Dataset records START

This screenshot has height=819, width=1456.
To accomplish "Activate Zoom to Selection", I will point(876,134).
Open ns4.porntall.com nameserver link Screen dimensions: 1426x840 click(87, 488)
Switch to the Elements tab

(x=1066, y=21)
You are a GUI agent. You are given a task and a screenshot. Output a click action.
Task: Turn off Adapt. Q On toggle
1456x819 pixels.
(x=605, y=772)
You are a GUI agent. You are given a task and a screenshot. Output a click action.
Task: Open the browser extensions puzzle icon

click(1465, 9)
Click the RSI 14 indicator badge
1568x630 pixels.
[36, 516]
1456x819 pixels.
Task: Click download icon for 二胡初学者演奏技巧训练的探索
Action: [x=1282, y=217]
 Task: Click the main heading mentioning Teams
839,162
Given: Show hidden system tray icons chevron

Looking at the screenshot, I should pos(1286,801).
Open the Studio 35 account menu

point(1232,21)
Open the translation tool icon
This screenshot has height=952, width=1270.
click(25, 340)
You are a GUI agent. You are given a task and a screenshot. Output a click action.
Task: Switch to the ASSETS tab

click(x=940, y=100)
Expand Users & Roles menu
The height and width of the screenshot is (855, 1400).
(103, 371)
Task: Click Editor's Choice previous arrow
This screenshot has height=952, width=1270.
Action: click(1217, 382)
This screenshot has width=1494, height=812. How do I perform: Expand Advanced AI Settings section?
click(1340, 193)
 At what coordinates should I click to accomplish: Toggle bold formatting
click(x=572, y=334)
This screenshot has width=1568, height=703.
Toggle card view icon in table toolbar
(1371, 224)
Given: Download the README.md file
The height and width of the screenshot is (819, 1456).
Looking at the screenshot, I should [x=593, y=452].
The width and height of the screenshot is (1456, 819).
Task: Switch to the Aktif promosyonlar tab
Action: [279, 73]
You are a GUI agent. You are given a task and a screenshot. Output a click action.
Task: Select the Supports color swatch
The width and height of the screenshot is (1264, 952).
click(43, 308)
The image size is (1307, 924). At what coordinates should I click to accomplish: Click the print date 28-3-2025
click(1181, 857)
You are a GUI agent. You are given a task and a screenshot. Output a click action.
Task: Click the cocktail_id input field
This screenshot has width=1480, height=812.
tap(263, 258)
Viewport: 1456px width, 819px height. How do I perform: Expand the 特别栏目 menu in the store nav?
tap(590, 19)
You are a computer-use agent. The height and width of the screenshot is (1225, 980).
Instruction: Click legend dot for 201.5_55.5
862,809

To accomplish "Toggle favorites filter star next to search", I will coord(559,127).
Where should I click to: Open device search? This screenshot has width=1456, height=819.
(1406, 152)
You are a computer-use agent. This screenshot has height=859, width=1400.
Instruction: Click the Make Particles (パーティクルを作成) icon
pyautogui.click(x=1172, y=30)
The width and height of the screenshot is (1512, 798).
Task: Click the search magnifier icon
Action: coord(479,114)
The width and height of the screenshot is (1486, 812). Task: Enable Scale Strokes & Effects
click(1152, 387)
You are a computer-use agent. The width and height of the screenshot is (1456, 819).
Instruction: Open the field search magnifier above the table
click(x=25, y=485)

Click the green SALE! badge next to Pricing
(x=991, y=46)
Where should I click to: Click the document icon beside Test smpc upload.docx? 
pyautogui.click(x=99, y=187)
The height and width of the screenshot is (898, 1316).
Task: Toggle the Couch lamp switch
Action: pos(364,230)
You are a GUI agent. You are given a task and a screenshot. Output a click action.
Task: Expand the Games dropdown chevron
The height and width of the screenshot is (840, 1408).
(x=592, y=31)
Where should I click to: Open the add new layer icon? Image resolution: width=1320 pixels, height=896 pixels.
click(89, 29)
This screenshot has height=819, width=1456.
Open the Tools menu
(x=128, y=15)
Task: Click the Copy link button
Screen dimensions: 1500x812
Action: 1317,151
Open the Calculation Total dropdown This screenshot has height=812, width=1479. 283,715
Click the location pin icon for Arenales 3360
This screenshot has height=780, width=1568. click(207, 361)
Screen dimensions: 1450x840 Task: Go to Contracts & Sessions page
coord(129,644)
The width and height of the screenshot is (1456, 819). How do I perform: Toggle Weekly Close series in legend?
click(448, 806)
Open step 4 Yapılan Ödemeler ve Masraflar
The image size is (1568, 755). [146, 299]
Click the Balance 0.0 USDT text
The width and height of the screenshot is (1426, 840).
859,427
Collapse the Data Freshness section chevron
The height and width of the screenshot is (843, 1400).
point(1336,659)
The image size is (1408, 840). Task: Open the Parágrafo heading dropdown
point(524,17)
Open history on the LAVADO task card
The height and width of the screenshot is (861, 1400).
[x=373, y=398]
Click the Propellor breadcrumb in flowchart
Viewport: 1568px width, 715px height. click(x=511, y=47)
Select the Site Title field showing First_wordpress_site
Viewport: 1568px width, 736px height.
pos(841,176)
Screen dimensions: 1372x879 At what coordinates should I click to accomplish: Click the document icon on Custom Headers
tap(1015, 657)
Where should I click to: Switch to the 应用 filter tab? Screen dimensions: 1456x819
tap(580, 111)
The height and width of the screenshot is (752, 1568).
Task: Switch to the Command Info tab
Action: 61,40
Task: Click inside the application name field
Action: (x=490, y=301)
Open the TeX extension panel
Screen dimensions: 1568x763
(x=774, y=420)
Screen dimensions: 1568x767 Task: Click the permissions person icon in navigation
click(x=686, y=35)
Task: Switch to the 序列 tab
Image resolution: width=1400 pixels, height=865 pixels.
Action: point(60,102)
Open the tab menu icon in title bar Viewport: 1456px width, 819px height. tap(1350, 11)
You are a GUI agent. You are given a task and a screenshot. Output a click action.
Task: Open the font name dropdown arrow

Dataset records END

__Work order__
Search the data above for the word "arrow", then gather each line in which it appears.

__Exercise output__
Task: Click Editor's Choice previous arrow
Task: Open the font name dropdown arrow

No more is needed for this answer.